Would you copy each line of the data below that has "info"?

□ □ □ □

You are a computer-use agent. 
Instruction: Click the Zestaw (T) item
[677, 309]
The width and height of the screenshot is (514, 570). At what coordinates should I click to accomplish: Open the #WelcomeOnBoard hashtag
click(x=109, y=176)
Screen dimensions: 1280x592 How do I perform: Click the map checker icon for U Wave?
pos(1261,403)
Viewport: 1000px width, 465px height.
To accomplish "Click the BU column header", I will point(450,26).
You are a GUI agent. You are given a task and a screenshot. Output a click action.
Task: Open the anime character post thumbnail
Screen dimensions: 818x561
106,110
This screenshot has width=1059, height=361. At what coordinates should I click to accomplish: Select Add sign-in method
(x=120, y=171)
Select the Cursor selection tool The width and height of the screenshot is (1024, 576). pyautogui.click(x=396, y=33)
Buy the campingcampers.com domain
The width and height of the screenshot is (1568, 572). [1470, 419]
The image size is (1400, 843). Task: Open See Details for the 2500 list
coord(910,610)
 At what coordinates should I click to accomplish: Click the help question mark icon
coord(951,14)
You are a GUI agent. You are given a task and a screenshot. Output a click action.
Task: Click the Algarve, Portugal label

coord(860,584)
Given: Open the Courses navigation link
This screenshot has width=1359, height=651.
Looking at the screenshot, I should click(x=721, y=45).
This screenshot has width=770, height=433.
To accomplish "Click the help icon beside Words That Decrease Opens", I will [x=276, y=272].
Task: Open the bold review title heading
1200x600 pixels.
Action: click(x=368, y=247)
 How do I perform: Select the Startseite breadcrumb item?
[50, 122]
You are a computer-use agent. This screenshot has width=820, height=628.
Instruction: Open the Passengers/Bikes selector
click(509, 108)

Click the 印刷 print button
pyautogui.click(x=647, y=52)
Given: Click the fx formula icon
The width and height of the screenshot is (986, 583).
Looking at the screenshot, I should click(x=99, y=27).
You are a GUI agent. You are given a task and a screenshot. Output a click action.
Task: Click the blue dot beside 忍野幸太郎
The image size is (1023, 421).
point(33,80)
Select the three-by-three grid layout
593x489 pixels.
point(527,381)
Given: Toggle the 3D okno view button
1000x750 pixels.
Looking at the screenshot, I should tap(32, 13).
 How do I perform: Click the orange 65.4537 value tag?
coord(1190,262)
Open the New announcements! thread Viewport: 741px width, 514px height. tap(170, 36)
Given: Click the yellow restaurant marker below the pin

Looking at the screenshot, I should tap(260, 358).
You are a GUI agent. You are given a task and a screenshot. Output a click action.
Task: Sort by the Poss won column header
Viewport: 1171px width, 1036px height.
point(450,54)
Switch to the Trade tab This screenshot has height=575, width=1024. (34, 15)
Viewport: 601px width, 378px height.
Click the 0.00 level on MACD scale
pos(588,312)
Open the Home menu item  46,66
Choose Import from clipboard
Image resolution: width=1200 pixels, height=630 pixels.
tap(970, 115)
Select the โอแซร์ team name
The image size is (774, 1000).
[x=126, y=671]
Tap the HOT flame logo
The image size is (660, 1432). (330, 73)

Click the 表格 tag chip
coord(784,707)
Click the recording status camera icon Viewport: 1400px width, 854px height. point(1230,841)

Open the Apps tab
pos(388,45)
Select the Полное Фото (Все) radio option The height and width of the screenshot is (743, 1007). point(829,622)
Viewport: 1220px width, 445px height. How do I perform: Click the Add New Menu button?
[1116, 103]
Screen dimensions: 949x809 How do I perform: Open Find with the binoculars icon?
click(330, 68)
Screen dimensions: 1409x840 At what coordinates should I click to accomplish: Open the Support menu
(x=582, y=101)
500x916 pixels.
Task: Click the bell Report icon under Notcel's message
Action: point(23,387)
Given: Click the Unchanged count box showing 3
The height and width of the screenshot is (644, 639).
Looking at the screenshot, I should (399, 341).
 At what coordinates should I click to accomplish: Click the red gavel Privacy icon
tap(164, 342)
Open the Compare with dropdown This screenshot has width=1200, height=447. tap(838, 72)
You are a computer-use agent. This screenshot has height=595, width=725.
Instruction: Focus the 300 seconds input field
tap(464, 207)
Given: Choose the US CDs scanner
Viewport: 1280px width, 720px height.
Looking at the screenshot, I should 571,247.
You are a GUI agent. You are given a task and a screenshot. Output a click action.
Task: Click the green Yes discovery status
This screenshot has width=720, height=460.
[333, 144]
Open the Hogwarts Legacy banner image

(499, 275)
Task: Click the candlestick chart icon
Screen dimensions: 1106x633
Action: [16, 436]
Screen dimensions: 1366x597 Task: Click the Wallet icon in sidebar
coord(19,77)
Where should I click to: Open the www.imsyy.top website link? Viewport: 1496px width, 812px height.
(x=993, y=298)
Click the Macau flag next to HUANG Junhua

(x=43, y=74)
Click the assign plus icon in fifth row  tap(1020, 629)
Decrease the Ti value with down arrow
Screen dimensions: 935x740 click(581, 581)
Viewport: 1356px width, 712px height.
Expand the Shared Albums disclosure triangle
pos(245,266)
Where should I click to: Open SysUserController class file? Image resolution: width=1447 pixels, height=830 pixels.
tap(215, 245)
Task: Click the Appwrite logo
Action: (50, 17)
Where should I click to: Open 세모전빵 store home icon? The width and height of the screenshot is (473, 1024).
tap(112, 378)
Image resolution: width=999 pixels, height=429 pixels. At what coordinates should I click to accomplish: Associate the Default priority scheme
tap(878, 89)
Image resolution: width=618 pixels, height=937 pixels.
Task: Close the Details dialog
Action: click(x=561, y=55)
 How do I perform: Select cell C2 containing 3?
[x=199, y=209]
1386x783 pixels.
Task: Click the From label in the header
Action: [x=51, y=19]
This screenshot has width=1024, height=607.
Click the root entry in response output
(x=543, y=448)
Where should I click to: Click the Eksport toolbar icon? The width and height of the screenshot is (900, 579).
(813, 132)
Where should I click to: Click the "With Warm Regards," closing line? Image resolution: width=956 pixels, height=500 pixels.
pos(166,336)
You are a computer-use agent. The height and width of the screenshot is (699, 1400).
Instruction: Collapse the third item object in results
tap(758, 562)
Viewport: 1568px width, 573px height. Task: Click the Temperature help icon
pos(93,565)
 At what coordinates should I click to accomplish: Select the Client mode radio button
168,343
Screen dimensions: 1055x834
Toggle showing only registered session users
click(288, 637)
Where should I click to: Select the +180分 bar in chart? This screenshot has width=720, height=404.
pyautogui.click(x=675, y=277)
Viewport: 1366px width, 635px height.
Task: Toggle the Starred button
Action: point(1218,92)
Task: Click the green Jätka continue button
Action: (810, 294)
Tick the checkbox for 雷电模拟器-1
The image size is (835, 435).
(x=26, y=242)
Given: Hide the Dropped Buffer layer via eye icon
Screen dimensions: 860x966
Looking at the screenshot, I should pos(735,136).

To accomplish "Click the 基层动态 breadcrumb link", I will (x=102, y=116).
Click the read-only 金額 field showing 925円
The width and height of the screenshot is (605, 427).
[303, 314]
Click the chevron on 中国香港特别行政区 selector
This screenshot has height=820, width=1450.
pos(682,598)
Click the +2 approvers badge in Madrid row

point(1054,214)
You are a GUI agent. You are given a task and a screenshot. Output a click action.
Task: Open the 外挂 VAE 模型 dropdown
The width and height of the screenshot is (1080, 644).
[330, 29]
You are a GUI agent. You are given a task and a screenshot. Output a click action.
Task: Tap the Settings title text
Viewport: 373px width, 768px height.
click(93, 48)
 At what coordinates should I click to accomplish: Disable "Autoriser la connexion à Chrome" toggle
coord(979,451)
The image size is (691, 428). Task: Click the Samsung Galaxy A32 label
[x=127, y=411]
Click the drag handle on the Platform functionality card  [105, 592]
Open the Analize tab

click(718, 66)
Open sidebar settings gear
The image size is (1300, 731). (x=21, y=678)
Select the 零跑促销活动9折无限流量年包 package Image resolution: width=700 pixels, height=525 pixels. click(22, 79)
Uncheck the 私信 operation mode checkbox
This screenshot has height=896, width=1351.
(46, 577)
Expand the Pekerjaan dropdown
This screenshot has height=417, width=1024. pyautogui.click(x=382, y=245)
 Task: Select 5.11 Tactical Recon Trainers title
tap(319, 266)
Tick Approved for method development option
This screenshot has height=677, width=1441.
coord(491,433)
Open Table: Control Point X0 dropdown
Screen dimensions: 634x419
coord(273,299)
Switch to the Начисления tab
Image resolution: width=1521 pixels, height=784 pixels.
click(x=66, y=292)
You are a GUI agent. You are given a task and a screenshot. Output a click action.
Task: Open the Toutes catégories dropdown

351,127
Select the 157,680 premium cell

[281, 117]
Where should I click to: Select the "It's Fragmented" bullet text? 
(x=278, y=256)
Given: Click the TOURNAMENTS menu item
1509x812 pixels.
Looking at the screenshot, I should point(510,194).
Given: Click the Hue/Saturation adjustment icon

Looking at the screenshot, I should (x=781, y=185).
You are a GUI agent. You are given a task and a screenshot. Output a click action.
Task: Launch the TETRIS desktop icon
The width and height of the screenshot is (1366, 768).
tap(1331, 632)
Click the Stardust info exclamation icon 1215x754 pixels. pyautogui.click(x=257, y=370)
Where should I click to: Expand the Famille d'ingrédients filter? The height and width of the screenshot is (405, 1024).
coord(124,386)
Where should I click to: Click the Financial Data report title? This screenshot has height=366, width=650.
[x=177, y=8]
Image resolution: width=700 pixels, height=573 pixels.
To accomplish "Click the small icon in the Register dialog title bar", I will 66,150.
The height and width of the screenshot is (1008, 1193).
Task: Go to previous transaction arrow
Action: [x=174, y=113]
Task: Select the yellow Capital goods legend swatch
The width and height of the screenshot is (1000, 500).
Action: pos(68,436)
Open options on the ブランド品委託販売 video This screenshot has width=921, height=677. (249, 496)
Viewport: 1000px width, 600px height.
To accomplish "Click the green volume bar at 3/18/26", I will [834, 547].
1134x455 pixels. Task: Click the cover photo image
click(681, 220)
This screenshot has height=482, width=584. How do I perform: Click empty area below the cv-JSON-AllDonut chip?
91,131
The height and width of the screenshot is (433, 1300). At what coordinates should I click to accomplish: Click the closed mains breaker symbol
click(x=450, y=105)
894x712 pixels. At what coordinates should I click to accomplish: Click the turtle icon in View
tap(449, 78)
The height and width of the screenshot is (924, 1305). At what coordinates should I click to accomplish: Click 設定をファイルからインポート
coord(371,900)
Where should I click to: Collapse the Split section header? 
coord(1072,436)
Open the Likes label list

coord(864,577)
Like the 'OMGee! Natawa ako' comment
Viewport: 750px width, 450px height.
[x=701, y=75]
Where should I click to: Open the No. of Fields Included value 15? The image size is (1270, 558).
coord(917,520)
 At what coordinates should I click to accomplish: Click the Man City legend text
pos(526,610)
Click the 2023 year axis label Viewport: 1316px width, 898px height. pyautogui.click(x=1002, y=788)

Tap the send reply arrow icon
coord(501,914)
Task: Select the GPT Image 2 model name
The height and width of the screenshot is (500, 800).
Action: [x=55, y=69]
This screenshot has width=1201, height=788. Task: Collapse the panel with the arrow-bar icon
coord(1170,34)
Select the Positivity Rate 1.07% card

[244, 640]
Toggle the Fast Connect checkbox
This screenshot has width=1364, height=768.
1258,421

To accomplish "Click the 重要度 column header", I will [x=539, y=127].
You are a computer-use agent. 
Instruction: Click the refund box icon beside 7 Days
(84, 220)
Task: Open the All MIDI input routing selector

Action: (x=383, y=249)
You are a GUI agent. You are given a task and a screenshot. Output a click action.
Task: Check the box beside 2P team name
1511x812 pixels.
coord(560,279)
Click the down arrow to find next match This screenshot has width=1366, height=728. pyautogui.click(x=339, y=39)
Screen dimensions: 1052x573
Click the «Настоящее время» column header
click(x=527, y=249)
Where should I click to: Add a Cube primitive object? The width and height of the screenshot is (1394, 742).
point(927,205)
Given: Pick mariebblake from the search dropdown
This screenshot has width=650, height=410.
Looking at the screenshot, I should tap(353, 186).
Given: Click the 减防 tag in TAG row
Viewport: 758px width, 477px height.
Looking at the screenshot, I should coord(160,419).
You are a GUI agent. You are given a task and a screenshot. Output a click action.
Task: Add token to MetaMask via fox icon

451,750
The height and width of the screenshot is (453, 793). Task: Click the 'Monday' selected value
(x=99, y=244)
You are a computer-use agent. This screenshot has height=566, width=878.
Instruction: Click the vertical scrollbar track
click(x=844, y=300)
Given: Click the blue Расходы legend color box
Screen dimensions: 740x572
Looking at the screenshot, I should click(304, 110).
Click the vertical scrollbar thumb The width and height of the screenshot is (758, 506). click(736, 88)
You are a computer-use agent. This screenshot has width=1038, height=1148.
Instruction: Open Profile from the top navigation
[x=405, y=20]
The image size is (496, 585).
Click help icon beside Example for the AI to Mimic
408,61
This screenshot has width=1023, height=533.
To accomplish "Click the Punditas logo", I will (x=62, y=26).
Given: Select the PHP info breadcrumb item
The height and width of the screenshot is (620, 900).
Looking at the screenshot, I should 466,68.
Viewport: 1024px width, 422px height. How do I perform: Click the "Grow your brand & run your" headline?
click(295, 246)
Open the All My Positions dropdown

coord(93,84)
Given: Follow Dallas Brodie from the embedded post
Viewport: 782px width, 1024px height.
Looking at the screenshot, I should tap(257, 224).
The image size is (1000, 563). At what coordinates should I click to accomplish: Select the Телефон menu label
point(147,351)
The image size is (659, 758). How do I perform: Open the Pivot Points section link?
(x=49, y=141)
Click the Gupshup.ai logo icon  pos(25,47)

□ □ □ □

Answer below:
Click the Stardust info exclamation icon 1215x754 pixels. pyautogui.click(x=257, y=370)
Given: Select the PHP info breadcrumb item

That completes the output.